Monika Paskudzka12, Aleksandra Kumorek3, Aleksandra Kijak3, Marcin Śmiarowski3, Dagmara Kogut2, Milena Małecka-Giełdowska12, Olga Ciepiela12
Medical Research Journal 2023;8(4):269-276.


Introduction: Infection with the SARS-CoV-2 virus can lead to the development of COVID-19. Currently, more than 700 million people worldwide have been diagnosed with COVID-19, of which nearly 7 million have died from the severe course of the disease. Recent reports suggest that patients with blood group A are most at risk of developing COVID-19, and people with natural anti-A antibodies (especially those with blood type 0) have a milder course of the disease. This study aimed to assess the humoral response to infection with SARS-CoV-2 depending on the patient’s blood type.

Material and methods:
The study group consisted of 147 patients with confirmed previous COVID-19 (convalescents) and 147 individuals who declared no previous infection with SARS-CoV-2. All enrolled subjects were blood donors registered at Regional Blood Center.

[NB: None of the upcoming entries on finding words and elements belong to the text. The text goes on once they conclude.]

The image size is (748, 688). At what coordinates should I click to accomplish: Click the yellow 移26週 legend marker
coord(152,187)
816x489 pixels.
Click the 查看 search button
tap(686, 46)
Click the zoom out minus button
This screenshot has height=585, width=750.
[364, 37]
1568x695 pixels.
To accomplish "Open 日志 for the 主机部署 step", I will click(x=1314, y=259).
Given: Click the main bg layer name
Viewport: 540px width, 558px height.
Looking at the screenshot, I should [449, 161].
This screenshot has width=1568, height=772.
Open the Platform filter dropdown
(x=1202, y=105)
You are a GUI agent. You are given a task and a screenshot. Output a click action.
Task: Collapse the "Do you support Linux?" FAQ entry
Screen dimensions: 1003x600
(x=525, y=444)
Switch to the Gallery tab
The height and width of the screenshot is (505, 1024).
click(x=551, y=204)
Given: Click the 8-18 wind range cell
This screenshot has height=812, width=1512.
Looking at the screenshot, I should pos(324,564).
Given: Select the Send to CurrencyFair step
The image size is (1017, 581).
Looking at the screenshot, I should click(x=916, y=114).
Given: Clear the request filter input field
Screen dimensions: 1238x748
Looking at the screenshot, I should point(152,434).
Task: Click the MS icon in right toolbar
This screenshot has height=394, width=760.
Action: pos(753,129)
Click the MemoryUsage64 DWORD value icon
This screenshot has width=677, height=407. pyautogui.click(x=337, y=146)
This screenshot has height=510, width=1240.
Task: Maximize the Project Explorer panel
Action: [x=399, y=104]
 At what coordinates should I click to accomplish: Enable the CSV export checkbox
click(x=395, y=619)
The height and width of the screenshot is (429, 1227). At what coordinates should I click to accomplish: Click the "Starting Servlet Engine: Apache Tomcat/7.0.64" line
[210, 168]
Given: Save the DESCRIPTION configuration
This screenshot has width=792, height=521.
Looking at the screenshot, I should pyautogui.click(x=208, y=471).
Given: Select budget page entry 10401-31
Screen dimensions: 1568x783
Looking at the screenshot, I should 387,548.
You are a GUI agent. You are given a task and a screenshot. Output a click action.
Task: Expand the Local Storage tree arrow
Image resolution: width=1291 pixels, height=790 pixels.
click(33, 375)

The concentration of SARS-CoV-2 anti-nucleocapsid antibodies was determined in the serum of the patients using the Elecsys Anti-SARS-CoV-2 test. The blood group was determined by a manual method using anti-A, anti-B, and anti-D monoclonal sera and A, B, and 0 standard red blood cells (RBC).

Results and conclusions: Based on anti-SARS-CoV-2 detection 68 people who denied contact with SARS-CoV-2 had previous asymptomatic infection. Blood type distribution differed between the asymptomatic convalescents and the declared convalescents, p = 0.0013. People with Arh–, BRh+, BRh–, and 0Rh– blood type were more often asymptomatically infected. Moreover, the Rh- subjects more often didn’t know about the previous infection than those with Rh+, p = 0.0012. It seems that subjects with Rh– blood type have a significantly milder course of disease than Rh+.